In contrast, the Jewish people of the country that is now Israel had an unbroken, continuous connection to the land dating over 3,300 years.

There was never such an entity as Muslim or Arab “Palestinians”…………Why would the Romans of 135CE punish rebellious Jews by giving their religious/cultural homeland the name of “Muslim” Arab inhabitants who did not know about Islam until 600 years later??

Zureik does not explicate this conundrum.

Nor does he explain why the common Arab man in the street only started identifying himself as ‘Palestinian’ after the humiliating Arab Muslim defeat in the  1967 Six Day War, two decades after the establishment of the modern State of Israel where prior to that time Zureik forebears identified themselves as Arabs.

Jerusalem, built by a Jewish King David, has always been the real and spiritual capital of Judaism for over 3,300 years, since1272 BCE, and no Arab or Muslim prophet/leader EVER considered Jerusalem holy. Not even the Jordanians who illegally occupied the Jewish homeland 1948-1967…

Gramiscian and Focauldian theory is all very well in an intellectual exercise (and his university’s record of staff publications…), but Zureik cannot gainsay Chapter 17 verse 104 of the Koran has an entire section, about the “people of Israel.” Nor can he ignore his prophet Muhammad who speaks about nothing less than the return to Zion when he says: “And say to the Israelites, sit with confidence in the land of Israel and when will be realized the promise, we will bring you with multitude and will collect you from the nations”.

Zureik’s “Israel’s Colonial project in Palestine: Brutal Pursuit” is little more than a self-serving treatise which encapsulates the worst of Muslim supremacism arrogance and exceptionalism.

On the part of Israel’s Zionist forefathers, the indigeneity of Jews in the southern Levant as well as Israel’s international “birth certificate” were rightly validated by all three ancient Biblical texts; Jewish settlement from the time of Joshua onward; the Balfour Declaration of 1917; the San Remo Resolution of 1920; the League of Nations Mandate, which incorporated the Balfour Declaration; the United Nations partition resolution of 1947; Israel’s admission to the UN in 1949; the recognition of Israel by most other states; and, most of all, the society created by Israel’s people in decades of thriving, dynamic national existence.

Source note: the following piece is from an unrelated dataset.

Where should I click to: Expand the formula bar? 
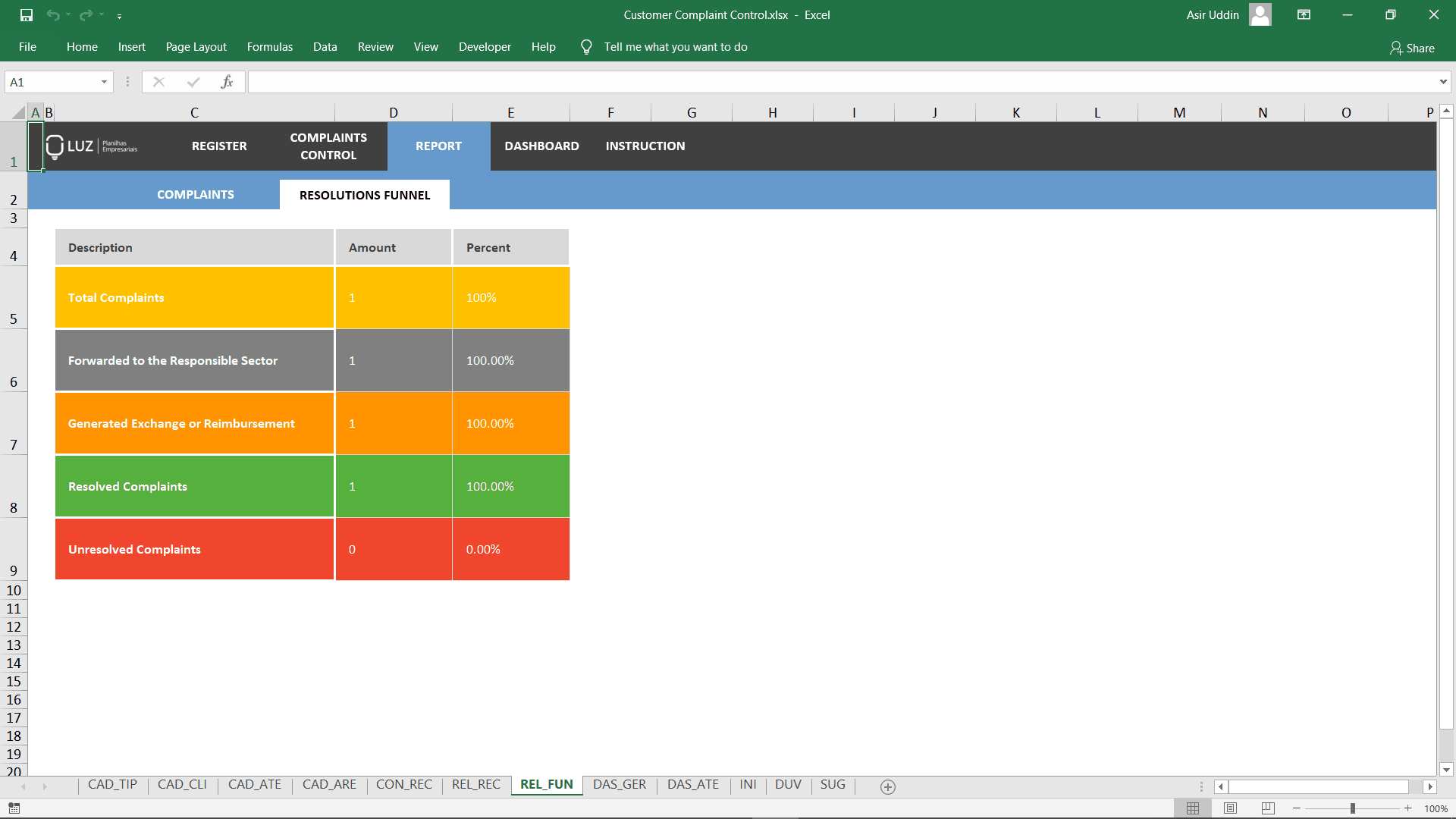(1442, 81)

Zureik’s book thus becomes merely an additional attempt to feed the neurosis of Palestinian victimhood, a mindset that fuels terrorism and prevents any positive alternatives.

For Muslim Arab authors like Said, Massad and Zureik, promoting the notion that Jews “illegally occupy” and “steal Palestinian land” supports a libel that legitimizes terrorism and provides an excuse for genocide.

However, given the lie of “Palestinian” “indigeneity” and the fact there is still no “Palestine” 70 years after the establishment of the State of Israel, Jews and the State of Israel really do mean “Never Again” for infinite future generations of Jews now in their re-established and ancient homeland.